Repost: La mia avventura teatrale: Parte II / 04/06/2011

Parte II
Un Cavaliere senza macchia e senza paura
o
Dell'importanza di essere (dis)onesti

Il mio ruolo all'interno della Locandiera era quello del Cavaliere di Ripafratta: un uomo che odia il genere femminile perchè lo ritiene fonte di tutte le disgrazie, corruttore degli animi e capace solo di manovre subdole per ottenere ciò che vuole, in pratica uno strumento del demonio in terra. E ha fottutamente ragione: perchè gli capiterà davanti proprio l'incarnazione di tutti questi mali, nella figura di una sola ed unica donna, Mirandolina, che gli prenderà il cuore e lo userà come un giocattolino, per poi gettarlo quando rischierà di farsi male.
E non è nemmeno interessata: non cerca il suo denaro o dei titoli o chissàchè; no, lo fa per scommessa con se stessa. Quindi un atto di male gratuito, una bastardata dall'inizio alla fine. Mirandolina, a dispetto del suo nome così grazioso, è proprio una stronza.
E qui viene il problema: cioè io non solo non avevo mai recitato, ma ero anche completamente in disaccordo con le concezioni del personaggio. E allora mi direte: "ma perchè ti sei deciso a fare questo ruolo?".

______

Obiettivo A:
Nel brano sulla Locandiera, perché il comportamento di Mirandolina viene chiamato «un atto di male gratuito»? Spiegalo in una o due frasi.
Obiettivo B:
Riassumi in tre frasi il brano sul ruolo nella Locandiera.
Obiettivo C:
Prosegui il racconto dell'avventura teatrale dopo l'ultima frase riportata.

Dati disponibili:

______

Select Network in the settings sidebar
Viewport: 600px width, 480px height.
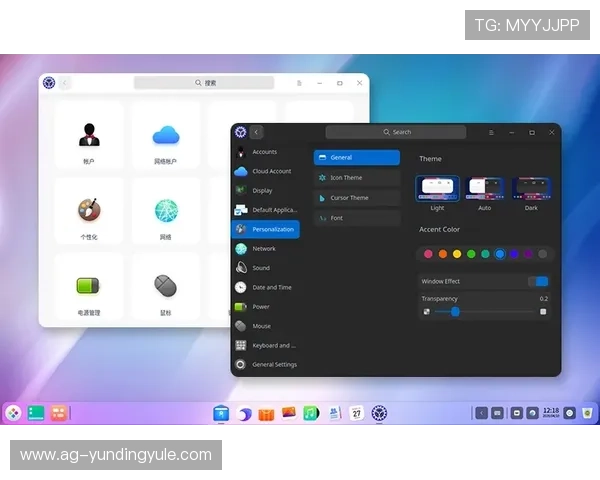pos(264,248)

______

Risposta scritta A:
Perché Mirandolina non cerca il denaro del Cavaliere, né titoli o altro: lo fa solo per scommessa con se stessa.

Risposta scritta B:
Il ruolo interpretato nella Locandiera è quello del Cavaliere di Ripafratta, un uomo che odia le donne perché le ritiene fonte di tutte le disgrazie. Mirandolina gli prende il cuore e lo usa come un giocattolino, senza cercare denaro o titoli, solo per scommessa con se stessa. Chi scrive non aveva mai recitato ed era del tutto in disaccordo con le idee del personaggio.

Risposta scritta C:
Potrei rispondervi in molti modi: perchè volevo sperimentarmi; perchè non c'era nessun altro disposto a farlo; perchè ero la persona giusta per quel ruolo a dispetto di quello che ne pensavo; ma sarò completamente sincero, e vi dirò che mi ci sono trovato invischiato. E cioè: all'inizio non avevo la minima idea di quello che stavo facendo. Mi sembrava naturale che, dato che io ed Ilaria avevamo creato il progetto, prendessimo per noi i ruoli principali. Lei fu d'accordo, e quindi io mi sciroppai il Cavaliere. Ma della trama e del testo della Locandiera non avevo che vaghi ricordi da liceale, e quando mi misi a leggere il testo cominciarono a venirmi dei piccoli dubbi. "Ma siamo sicuri che potrò fare la parte di uno così stronzo, e che poi diventa il cagnolino di una donna che odiava?". Difatti non ce la potevo fare, all'inizio: ero un caso disperato. Ilaria e Matteo (il nostro Decano, che era il Marchese di Forlipopoli. Una persona squisita che non ringrazierò mai abbastanza) possono confermarlo: ho cominciato proprio come un pezzo di legno, non sapevo andare avanti se non ricordavo la battuta, e soprattutto quando dovevo dire qualcosa che non condividevo non riuscivo a tirarci fuori la minima emozione. Per di più, mi bloccava il fatto di prendere così confidenza con i corpi degli altri: dovevo spintonarli e tirarli, e non mi veniva per niente naturale. Insomma, più di una volta sono stato tentato all'inizio di rinunciare al mio ruolo e prendermene uno secondario. Non l'ho fatto solo perchè comunque mi piaceva essere sempre al centro della scena (il mio egocentrismo maledetto!) e anche perchè comunque credevo sempre di star preparando uno spettacolo di livello infimo, quindi anche se avessi recitato alla cacchio nessuno mi avrebbe detto niente.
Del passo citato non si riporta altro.